- _TASK OBJECTIVE_
Each line of the data should be repeated precisely.

(Stored dataset items)
+ + +
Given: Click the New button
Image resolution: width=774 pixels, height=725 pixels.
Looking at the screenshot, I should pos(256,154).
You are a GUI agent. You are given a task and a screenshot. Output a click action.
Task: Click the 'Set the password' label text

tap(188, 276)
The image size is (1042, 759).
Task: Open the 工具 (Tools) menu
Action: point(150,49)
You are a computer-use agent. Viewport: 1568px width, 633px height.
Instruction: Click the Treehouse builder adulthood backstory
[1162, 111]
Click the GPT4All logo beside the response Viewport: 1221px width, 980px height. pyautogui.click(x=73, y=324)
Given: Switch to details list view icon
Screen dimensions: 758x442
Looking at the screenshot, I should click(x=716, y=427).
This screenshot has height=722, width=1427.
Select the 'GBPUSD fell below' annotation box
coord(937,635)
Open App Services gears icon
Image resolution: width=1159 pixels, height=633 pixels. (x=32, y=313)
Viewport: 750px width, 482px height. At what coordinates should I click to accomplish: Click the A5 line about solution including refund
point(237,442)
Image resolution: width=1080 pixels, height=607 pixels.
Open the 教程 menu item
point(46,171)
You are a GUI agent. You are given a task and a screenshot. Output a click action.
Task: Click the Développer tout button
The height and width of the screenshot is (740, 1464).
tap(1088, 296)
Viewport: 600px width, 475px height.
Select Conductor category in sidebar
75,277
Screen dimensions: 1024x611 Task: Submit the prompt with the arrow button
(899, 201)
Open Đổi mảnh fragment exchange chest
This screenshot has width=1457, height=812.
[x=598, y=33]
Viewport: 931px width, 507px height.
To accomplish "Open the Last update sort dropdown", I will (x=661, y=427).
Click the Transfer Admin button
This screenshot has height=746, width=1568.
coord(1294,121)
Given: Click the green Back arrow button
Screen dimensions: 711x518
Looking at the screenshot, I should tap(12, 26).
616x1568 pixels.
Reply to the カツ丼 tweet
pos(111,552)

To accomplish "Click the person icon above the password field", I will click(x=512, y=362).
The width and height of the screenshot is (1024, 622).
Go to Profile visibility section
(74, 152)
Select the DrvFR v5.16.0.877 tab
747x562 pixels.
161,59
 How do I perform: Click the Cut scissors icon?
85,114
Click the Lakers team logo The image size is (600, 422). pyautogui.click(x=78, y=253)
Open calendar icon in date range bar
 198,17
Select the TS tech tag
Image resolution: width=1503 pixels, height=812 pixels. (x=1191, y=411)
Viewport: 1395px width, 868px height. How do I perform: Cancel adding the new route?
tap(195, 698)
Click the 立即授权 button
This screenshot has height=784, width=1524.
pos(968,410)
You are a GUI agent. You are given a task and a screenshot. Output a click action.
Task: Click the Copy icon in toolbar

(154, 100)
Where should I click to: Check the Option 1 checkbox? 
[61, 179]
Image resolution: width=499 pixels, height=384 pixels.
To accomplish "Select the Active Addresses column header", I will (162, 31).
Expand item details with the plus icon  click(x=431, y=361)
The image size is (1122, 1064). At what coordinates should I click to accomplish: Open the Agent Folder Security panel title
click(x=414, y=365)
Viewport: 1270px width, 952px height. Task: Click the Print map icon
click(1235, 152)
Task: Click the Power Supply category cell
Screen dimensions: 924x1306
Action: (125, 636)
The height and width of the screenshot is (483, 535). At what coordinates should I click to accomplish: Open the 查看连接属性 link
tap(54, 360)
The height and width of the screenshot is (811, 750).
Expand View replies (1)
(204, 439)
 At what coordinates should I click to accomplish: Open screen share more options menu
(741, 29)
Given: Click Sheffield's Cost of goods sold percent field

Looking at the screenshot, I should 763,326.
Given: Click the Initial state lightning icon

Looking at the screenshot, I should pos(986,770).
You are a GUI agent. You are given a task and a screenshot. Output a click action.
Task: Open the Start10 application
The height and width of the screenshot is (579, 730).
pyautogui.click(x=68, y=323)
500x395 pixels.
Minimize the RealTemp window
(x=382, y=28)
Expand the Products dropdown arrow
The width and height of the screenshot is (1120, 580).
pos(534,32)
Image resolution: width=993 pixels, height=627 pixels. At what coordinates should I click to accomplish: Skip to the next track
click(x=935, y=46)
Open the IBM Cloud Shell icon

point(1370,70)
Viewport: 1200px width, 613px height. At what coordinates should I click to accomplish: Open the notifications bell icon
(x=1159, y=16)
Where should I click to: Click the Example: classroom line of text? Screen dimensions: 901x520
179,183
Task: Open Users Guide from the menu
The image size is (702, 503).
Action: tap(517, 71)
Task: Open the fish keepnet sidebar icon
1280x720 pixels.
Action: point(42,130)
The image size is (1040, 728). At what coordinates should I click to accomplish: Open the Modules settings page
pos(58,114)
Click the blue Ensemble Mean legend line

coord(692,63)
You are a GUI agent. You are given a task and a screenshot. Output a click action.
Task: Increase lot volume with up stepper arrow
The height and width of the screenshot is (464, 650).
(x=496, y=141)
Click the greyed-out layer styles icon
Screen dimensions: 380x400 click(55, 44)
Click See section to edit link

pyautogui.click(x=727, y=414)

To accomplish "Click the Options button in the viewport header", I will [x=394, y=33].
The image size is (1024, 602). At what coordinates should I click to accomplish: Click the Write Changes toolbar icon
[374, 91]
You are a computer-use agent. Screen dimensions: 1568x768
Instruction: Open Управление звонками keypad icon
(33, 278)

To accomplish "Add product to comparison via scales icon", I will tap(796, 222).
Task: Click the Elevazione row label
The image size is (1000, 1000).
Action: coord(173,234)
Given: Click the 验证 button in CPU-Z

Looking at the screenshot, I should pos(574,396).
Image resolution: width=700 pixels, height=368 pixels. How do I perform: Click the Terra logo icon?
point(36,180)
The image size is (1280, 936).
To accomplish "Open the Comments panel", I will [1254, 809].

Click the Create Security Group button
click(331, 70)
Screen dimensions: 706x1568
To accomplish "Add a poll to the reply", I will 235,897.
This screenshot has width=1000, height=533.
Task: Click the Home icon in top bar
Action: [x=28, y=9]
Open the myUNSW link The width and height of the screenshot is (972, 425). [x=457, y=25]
+ + +
- _RESULT FOR THIS EXERCISE_
Given: Click the New button
Image resolution: width=774 pixels, height=725 pixels.
Looking at the screenshot, I should pos(256,154).
You are a GUI agent. You are given a task and a screenshot. Output a click action.
Task: Click the 'Set the password' label text

tap(188, 276)
The image size is (1042, 759).
Task: Open the 工具 (Tools) menu
Action: point(150,49)
You are a computer-use agent. Viewport: 1568px width, 633px height.
Instruction: Click the Treehouse builder adulthood backstory
[1162, 111]
Click the GPT4All logo beside the response Viewport: 1221px width, 980px height. pyautogui.click(x=73, y=324)
Given: Switch to details list view icon
Screen dimensions: 758x442
Looking at the screenshot, I should click(x=716, y=427).
This screenshot has height=722, width=1427.
Select the 'GBPUSD fell below' annotation box
coord(937,635)
Open App Services gears icon
Image resolution: width=1159 pixels, height=633 pixels. (x=32, y=313)
Viewport: 750px width, 482px height. At what coordinates should I click to accomplish: Click the A5 line about solution including refund
point(237,442)
Image resolution: width=1080 pixels, height=607 pixels.
Open the 教程 menu item
point(46,171)
You are a GUI agent. You are given a task and a screenshot. Output a click action.
Task: Click the Développer tout button
The height and width of the screenshot is (740, 1464).
tap(1088, 296)
Viewport: 600px width, 475px height.
Select Conductor category in sidebar
75,277
Screen dimensions: 1024x611 Task: Submit the prompt with the arrow button
(899, 201)
Open Đổi mảnh fragment exchange chest
This screenshot has width=1457, height=812.
[x=598, y=33]
Viewport: 931px width, 507px height.
To accomplish "Open the Last update sort dropdown", I will (x=661, y=427).
Click the Transfer Admin button
This screenshot has height=746, width=1568.
coord(1294,121)
Given: Click the green Back arrow button
Screen dimensions: 711x518
Looking at the screenshot, I should tap(12, 26).
616x1568 pixels.
Reply to the カツ丼 tweet
pos(111,552)

To accomplish "Click the person icon above the password field", I will click(x=512, y=362).
The width and height of the screenshot is (1024, 622).
Go to Profile visibility section
(74, 152)
Select the DrvFR v5.16.0.877 tab
747x562 pixels.
161,59
 How do I perform: Click the Cut scissors icon?
85,114
Click the Lakers team logo The image size is (600, 422). pyautogui.click(x=78, y=253)
Open calendar icon in date range bar
 198,17
Select the TS tech tag
Image resolution: width=1503 pixels, height=812 pixels. (x=1191, y=411)
Viewport: 1395px width, 868px height. How do I perform: Cancel adding the new route?
tap(195, 698)
Click the 立即授权 button
This screenshot has height=784, width=1524.
pos(968,410)
You are a GUI agent. You are given a task and a screenshot. Output a click action.
Task: Click the Copy icon in toolbar

(154, 100)
Where should I click to: Check the Option 1 checkbox? 
[61, 179]
Image resolution: width=499 pixels, height=384 pixels.
To accomplish "Select the Active Addresses column header", I will (162, 31).
Expand item details with the plus icon  click(x=431, y=361)
The image size is (1122, 1064). At what coordinates should I click to accomplish: Open the Agent Folder Security panel title
click(x=414, y=365)
Viewport: 1270px width, 952px height. Task: Click the Print map icon
click(1235, 152)
Task: Click the Power Supply category cell
Screen dimensions: 924x1306
Action: (125, 636)
The height and width of the screenshot is (483, 535). At what coordinates should I click to accomplish: Open the 查看连接属性 link
tap(54, 360)
The height and width of the screenshot is (811, 750).
Expand View replies (1)
(204, 439)
 At what coordinates should I click to accomplish: Open screen share more options menu
(741, 29)
Given: Click Sheffield's Cost of goods sold percent field

Looking at the screenshot, I should 763,326.
Given: Click the Initial state lightning icon

Looking at the screenshot, I should pos(986,770).
You are a GUI agent. You are given a task and a screenshot. Output a click action.
Task: Open the Start10 application
The height and width of the screenshot is (579, 730).
pyautogui.click(x=68, y=323)
500x395 pixels.
Minimize the RealTemp window
(x=382, y=28)
Expand the Products dropdown arrow
The width and height of the screenshot is (1120, 580).
pos(534,32)
Image resolution: width=993 pixels, height=627 pixels. At what coordinates should I click to accomplish: Skip to the next track
click(x=935, y=46)
Open the IBM Cloud Shell icon

point(1370,70)
Viewport: 1200px width, 613px height. At what coordinates should I click to accomplish: Open the notifications bell icon
(x=1159, y=16)
Where should I click to: Click the Example: classroom line of text? Screen dimensions: 901x520
179,183
Task: Open Users Guide from the menu
The image size is (702, 503).
Action: tap(517, 71)
Task: Open the fish keepnet sidebar icon
1280x720 pixels.
Action: point(42,130)
The image size is (1040, 728). At what coordinates should I click to accomplish: Open the Modules settings page
pos(58,114)
Click the blue Ensemble Mean legend line

coord(692,63)
You are a GUI agent. You are given a task and a screenshot. Output a click action.
Task: Increase lot volume with up stepper arrow
The height and width of the screenshot is (464, 650).
(x=496, y=141)
Click the greyed-out layer styles icon
Screen dimensions: 380x400 click(55, 44)
Click See section to edit link

pyautogui.click(x=727, y=414)

To accomplish "Click the Options button in the viewport header", I will [x=394, y=33].
The image size is (1024, 602). At what coordinates should I click to accomplish: Click the Write Changes toolbar icon
[374, 91]
You are a computer-use agent. Screen dimensions: 1568x768
Instruction: Open Управление звонками keypad icon
(33, 278)

To accomplish "Add product to comparison via scales icon", I will tap(796, 222).
Task: Click the Elevazione row label
The image size is (1000, 1000).
Action: coord(173,234)
Given: Click the 验证 button in CPU-Z

Looking at the screenshot, I should pos(574,396).
Image resolution: width=700 pixels, height=368 pixels. How do I perform: Click the Terra logo icon?
point(36,180)
The image size is (1280, 936).
To accomplish "Open the Comments panel", I will [1254, 809].

Click the Create Security Group button
click(331, 70)
Screen dimensions: 706x1568
To accomplish "Add a poll to the reply", I will 235,897.
This screenshot has width=1000, height=533.
Task: Click the Home icon in top bar
Action: [x=28, y=9]
Open the myUNSW link The width and height of the screenshot is (972, 425). [x=457, y=25]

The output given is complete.